● **What you should do**: In the interview excerpt about RFID and NFC implants, write out everything from "Michael: I wanted" down to "biohackers, or implantees?", word for word.

● **Text section**:

Michael: I think, Amal, you are right. Religion and politics are two very divisive issues when one considers their position in emerging technological issues and social implications . These user sentiments and beliefs will either drive adoption of embedded systems or cause a lag in the diffusion of the technology. So I think talking about these things openly is vital . From the quantitative studies we ran in 2010–2012, we found these were indeed the very dominant themes that emerged when we codified the open comments . It also had to do with ethics , power, control, access, trust , security , and privacy . But most importantly, the freedom of the individual to accept or reject such a proposition , .
Graafstra: Yes, I very much agree that individuals have the right to do what they want with their own bodies. And that is a fundamental human right, when you look at various aspects of life, not just the introduction of an implant into the human body.
Michael: I wanted to ask you about DangerousThings.com now  and what you have learned from the experience of launching a company on RFID/NFC implants for the wider consumer market (see Figure 3). Is there a subculture forming whether we call them body modifiers, or grinders, or biohackers, or implantees?
Graafstra: The main thing I am seeing is the fundamental change or shift in the type of customer. The first year was all about technology-aware people that understood RFID or NFC. They were building their own projects, so they understood how to build them; they were very excited. Now, the general customer is less so. The general customer is like, “Oh that's interesting, I have NFC on my phone, and what can I do with the implants? Is this something I can get into my house with?” . They are not really aware of how the technology works exactly. They just think it is interesting and cool.

● **Data extract**:
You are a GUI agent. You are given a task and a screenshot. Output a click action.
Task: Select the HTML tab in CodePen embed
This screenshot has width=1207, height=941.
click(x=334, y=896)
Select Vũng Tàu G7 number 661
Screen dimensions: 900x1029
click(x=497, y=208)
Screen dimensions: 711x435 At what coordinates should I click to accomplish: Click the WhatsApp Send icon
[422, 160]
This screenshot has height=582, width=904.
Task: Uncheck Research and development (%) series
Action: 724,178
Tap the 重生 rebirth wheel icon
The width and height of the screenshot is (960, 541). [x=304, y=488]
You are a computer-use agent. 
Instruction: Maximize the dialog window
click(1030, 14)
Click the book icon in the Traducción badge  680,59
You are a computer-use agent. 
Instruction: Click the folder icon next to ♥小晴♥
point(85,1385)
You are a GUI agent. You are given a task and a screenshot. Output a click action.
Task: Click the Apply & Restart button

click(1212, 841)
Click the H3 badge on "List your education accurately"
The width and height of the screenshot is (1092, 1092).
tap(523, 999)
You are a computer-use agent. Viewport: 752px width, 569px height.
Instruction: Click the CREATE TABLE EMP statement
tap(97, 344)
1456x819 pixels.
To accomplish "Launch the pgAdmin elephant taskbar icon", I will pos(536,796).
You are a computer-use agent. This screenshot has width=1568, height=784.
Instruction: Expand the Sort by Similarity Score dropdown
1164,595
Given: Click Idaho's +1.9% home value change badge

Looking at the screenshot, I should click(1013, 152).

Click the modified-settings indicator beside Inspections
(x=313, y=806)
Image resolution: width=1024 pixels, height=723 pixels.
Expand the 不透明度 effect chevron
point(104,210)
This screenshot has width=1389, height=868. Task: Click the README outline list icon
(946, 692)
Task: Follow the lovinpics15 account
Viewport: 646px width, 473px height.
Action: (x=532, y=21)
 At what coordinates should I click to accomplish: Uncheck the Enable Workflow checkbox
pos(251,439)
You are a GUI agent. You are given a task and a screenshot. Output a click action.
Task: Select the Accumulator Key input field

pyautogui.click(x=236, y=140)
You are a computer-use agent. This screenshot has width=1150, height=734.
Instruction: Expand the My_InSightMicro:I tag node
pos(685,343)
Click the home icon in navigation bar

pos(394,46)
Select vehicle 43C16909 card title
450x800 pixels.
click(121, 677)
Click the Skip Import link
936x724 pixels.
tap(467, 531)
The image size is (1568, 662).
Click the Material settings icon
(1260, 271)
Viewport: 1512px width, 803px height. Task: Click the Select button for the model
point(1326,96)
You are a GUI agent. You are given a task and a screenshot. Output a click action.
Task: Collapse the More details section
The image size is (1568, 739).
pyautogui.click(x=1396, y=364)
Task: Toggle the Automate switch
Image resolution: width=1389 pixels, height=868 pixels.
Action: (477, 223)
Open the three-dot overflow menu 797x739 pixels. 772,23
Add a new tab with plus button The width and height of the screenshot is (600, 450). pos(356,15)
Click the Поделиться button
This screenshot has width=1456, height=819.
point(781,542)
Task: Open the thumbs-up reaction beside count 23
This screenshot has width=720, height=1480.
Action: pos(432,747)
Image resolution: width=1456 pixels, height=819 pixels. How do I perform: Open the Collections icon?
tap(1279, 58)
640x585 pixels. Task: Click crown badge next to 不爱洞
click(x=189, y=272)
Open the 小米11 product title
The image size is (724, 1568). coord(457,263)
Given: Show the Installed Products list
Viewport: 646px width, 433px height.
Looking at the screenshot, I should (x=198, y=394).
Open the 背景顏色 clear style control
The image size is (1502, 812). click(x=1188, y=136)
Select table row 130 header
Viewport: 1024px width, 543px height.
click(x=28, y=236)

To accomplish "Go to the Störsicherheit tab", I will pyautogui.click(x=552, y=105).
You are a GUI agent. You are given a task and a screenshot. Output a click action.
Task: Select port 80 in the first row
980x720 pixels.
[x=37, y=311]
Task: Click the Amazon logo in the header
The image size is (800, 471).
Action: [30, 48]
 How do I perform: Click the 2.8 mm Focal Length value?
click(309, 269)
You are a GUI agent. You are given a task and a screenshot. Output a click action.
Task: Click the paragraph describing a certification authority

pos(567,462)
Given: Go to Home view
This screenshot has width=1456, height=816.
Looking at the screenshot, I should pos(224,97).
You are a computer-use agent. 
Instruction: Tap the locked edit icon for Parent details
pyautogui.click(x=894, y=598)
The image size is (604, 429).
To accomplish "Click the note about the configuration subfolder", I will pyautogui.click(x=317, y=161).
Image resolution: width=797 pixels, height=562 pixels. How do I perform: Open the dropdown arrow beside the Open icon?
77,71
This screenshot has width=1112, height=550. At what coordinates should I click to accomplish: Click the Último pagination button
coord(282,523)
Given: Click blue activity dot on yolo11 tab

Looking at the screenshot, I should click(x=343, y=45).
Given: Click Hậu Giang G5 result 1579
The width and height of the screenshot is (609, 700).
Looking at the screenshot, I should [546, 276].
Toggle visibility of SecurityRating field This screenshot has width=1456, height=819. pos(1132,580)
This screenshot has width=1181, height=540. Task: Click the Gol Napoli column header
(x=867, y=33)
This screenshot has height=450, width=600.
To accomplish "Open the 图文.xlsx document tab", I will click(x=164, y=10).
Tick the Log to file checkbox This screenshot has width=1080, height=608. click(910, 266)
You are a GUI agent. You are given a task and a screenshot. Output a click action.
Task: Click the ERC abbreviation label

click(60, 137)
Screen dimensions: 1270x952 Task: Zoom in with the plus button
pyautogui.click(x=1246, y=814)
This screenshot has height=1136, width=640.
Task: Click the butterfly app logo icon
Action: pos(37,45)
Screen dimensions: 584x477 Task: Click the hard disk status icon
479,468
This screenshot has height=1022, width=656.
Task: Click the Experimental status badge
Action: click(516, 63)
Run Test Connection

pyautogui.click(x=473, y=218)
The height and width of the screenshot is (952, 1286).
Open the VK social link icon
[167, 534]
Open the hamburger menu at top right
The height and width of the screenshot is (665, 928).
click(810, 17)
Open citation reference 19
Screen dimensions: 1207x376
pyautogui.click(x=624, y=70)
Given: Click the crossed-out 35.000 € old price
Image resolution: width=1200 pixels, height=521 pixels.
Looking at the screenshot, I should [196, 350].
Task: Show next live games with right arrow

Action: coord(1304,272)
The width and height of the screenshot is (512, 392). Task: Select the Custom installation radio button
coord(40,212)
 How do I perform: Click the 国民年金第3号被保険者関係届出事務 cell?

● **Result for this exercise**:
Michael: I wanted to ask you about DangerousThings.com now  and what you have learned from the experience of launching a company on RFID/NFC implants for the wider consumer market (see Figure 3). Is there a subculture forming whether we call them body modifiers, or grinders, or biohackers, or implantees?